Back in my own days in a book publishing Production Department, the work involved oodles of exacting criteria: Make sure every figure has a caption; Chapter titles can’t be more than 80 characters long; You can’t skip from H1 to H3 without an intervening H2.
The criteria were clear, but still often challenging for a person to test 100% correctly with dozens to review across hundreds of pages. Quite often the natural response to this was adding yet another review pass by another person applying the same criteria (“is this Proofread 1 or Proofread 2?”).
Computers were rarely looked to for help because the work to codify an ever-evolving list of criteria (often there were different checklists for different types of books too) was rarely worth the cost of having a developer build a program or script to do it.
A technique I borrowed from Rebecca Goldthwaite, then at Cengage, was something of a middle ground, which was to use an XML-validation tool called Schematron to tackle the problem. With Schematron, you created a list of falsifiable assertions about a piece of content, and the computer ran down the list (however long that list was) and merrily evaluated the content based on your assertions.
Although it didn’t require any formal programming knowledge to run those tests, it did mean learning a fairly arcane notation for translating a natural-language assertion like “every figure MUST be immediately followed by a caption” into a formal test the computer could perform.
But it was easy to swap out which checklist of assertions you used, and with a bit of practice, even an editor with no programming experience could learn to write and revise those tests, improving and adapting them over time.
In hindsight, this was one example of a bridge between a person using natural language to describe a problem, and expressing that problem in a consistent, verifiable way for a computer.

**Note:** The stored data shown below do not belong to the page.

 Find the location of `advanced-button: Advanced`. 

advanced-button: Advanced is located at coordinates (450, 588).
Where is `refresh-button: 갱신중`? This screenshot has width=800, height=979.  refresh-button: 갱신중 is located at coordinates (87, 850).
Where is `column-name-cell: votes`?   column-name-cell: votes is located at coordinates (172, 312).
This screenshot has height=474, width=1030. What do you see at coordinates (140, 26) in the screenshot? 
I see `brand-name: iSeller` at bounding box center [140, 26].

Because until very recently, to explain to a computer how to help us, we had to learn how to talk in ways that the computer could understand. While that was possible using a “real” computer language, it could also be done with tools like AppleScript, or even recording a “macro” for the computer to play back again, over and over.
Regardless of the tool, the challenge was the same: turn fuzzy natural language into unambiguous computer instructions.

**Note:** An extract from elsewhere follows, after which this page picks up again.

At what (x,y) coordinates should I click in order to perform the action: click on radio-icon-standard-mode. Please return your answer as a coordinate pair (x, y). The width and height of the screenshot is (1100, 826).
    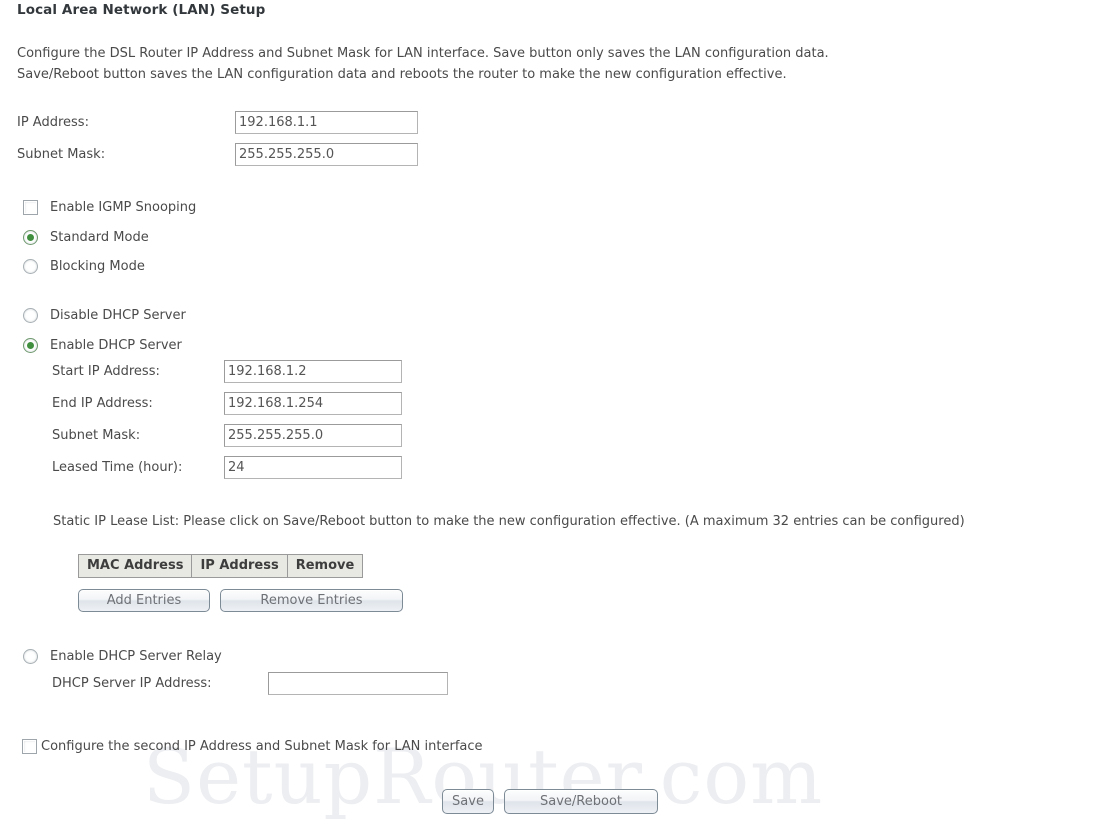
    Looking at the image, I should click on (30, 237).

The good news is that now LLMs can understand our fuzzier language directly, and then they turn that intention into practical actions you see happen on your screen.
But there’s a catch: because the agent seems to understand that fuzzy language, it’s easy to skip a critical step — ensuring clear verification criteria. Without it, the agent will go off and do the work as best it can, leaving you to spot incorrect dates, or note when it said one thing but actually did another.
The gap used to be comprehension: the computer couldn’t understand what we wanted, so we had to learn its language. Now it’s verification: the computer understands what we want but can’t confirm it delivered.
Humans have already developed very effective ways of coping with this problem. It’s why airline pilots who’ve flown the same type of planes for 20 years still follow pre-flight checklists. It’s the whole conceit behind The Checklist Manifesto: offload the burden of verification to externally defined criteria. “Are we ready to take off?” is a riskier question to ask than “Can you prove you completed every step in this checklist?”
When we wrote precise, pedantic instructions, ambiguity had nowhere to hide. Now the input is fuzzy and the output looks confident —which is exactly when wrong dates, false claims, and quiet mistakes slip through. Especially outside of coding, where there’s no test suite to catch them. The fix isn’t to hope the agent gets it right. It’s to tell the agent how to check.